# Your instructions:
Reproduce verbatim the stretch of the material from the line containing "At what coordinates" through its end, leaving the pictures out of your answer.

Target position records
+++
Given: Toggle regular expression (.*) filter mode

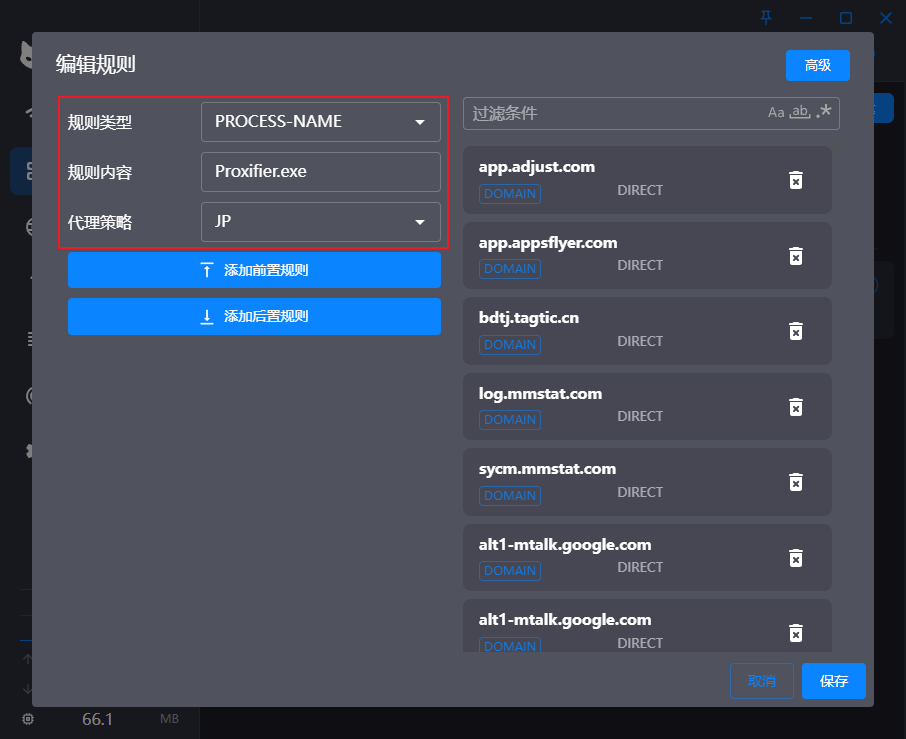Looking at the screenshot, I should 824,112.
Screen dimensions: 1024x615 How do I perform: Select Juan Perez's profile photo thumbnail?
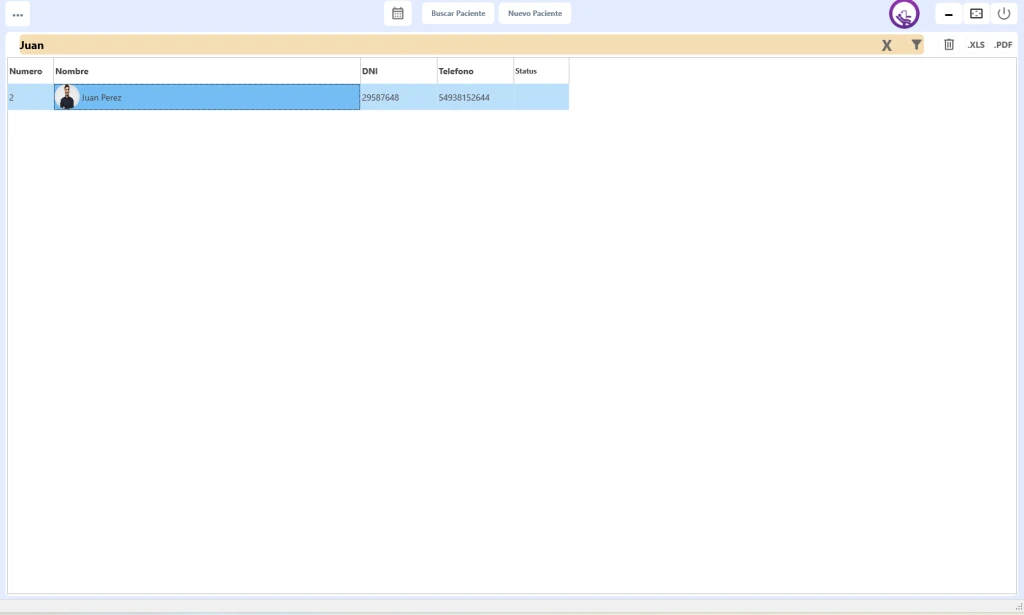click(67, 97)
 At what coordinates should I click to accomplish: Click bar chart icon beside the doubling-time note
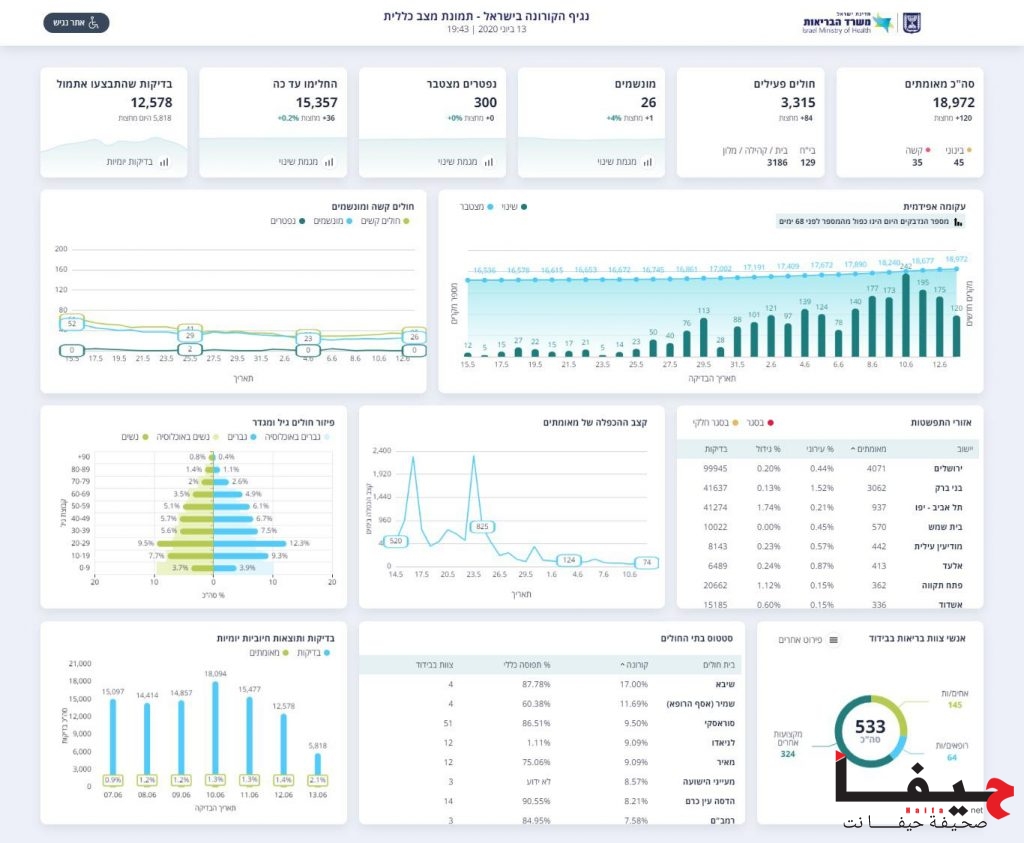click(958, 222)

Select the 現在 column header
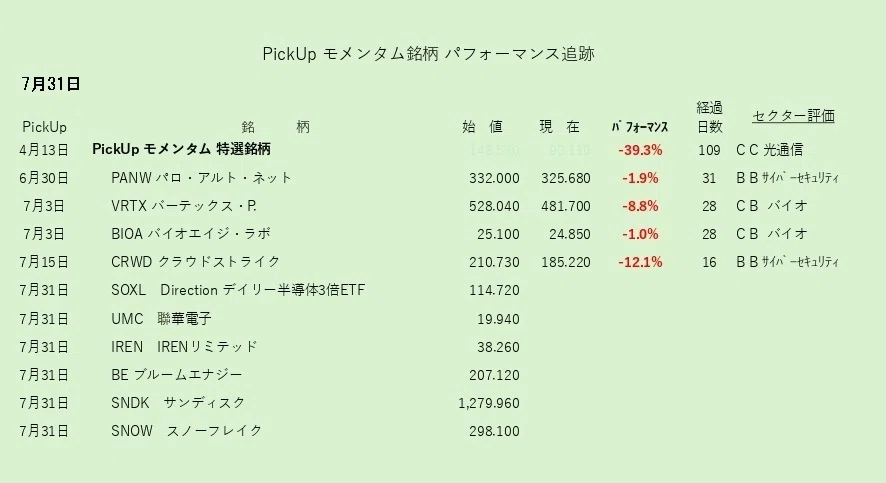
+++
# Full solution:
 At what coordinates should I click to accomplish: Click bar chart icon beside the doubling-time note
click(958, 222)

Select the 現在 column header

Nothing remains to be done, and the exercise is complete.